*What is needed*. Copy the data below line for line, changing nothing.

-- begin The data --

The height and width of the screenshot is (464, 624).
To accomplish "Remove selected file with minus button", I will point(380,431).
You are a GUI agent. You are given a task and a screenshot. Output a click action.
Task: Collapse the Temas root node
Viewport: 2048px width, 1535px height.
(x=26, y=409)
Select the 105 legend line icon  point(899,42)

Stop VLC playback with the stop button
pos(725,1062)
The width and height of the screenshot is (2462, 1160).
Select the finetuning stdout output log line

-- end The data --

*Answer*.
The height and width of the screenshot is (464, 624).
To accomplish "Remove selected file with minus button", I will point(380,431).
You are a GUI agent. You are given a task and a screenshot. Output a click action.
Task: Collapse the Temas root node
Viewport: 2048px width, 1535px height.
(x=26, y=409)
Select the 105 legend line icon  point(899,42)

Stop VLC playback with the stop button
pos(725,1062)
The width and height of the screenshot is (2462, 1160).
Select the finetuning stdout output log line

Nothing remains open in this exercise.